Years ago there was a state law enacted (and later rescinded) that made solar panels illegal on residential properties.
The only reason it's allowed is because it's popular as a cost saving green energy source.
It is entirely the responsibility of the homeowner to ensure solar installation is done properly.
The power company only cares about the connection to the grid.
The county only cares about the paperwork.
The state officials only care about collecting money from the lobbyists.
And the insurance company will find any reason to raise your rates as there is no regulation.
Gangster Governance. Unfortunately it starts with the governor.
But, this is not a solar issue. It is Florida, it is astonishing what mess insurance is there.
I think last August they topped as the least affordable state to live bcs. that, now I think they are second.
One of the many reasons I'm planning to leave Florida
OK, we’re turning this into politics, bashing a state, and a referendum on one politician. Let’s take a break.
The REASON for the insurance cancellation is the fact that the solar array is over some "tier" rating, of which there appear to be three in this situations. However, the cause for cancellation can be avoided if they shut down 1/3 of the array. But doing so causes them to no longer be "neutral" (break even) in their annual usage; hence they will have to start purcahsing electricity again. (There is nothing in the story that says they were selling EL back to the provider; only that they were not buying electricity).

They basically have two choices:
1) scale back the array and have to buy electricity again;
2) leave the array "as is" and buy insurance that is estimated to be 2x to 3x more because of the existing array
Either way, these two options grossly affect the "payback" schedule initially considered when purchasing the system, and in fact may make it not worth the expense had the truth been known ahead of time

The point of this thread wasn't to talk about the REASONS ... of which many of you got politics involved ...
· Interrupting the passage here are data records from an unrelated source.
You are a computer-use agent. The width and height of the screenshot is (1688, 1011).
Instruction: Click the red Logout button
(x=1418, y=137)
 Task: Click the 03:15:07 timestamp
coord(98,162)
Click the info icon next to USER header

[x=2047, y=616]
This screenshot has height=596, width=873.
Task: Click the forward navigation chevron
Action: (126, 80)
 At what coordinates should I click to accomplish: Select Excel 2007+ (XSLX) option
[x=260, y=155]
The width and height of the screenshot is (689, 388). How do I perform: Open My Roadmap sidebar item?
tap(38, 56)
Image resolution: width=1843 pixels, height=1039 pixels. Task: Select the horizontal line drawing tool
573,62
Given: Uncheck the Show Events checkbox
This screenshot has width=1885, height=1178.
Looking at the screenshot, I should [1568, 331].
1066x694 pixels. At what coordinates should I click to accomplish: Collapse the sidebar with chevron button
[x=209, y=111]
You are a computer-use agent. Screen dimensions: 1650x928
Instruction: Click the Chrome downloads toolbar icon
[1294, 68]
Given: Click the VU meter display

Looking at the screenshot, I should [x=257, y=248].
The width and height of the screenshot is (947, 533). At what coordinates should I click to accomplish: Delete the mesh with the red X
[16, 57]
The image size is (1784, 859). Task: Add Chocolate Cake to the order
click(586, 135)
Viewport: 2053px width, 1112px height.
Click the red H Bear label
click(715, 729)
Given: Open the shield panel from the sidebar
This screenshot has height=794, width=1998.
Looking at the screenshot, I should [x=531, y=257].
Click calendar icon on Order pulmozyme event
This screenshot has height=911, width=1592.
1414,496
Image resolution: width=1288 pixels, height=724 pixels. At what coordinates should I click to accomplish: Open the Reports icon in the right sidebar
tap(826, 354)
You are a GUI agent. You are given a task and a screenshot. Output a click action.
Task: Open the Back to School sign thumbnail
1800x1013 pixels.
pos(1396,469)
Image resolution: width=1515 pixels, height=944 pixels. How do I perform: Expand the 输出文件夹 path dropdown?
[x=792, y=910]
The point was to discuss the facts about how the ROI (payback schedule) is affected when you cannot use all the power you are capable of producing. They likely purchase an array of this size so they could be essentially a stand-alone system and not ever need to buy electricity. Now, they either have to buy electricity, or pay such a high cost for the current array that they'll never break even; they'd pay more in insurance costs than they would if they just had bought electricity!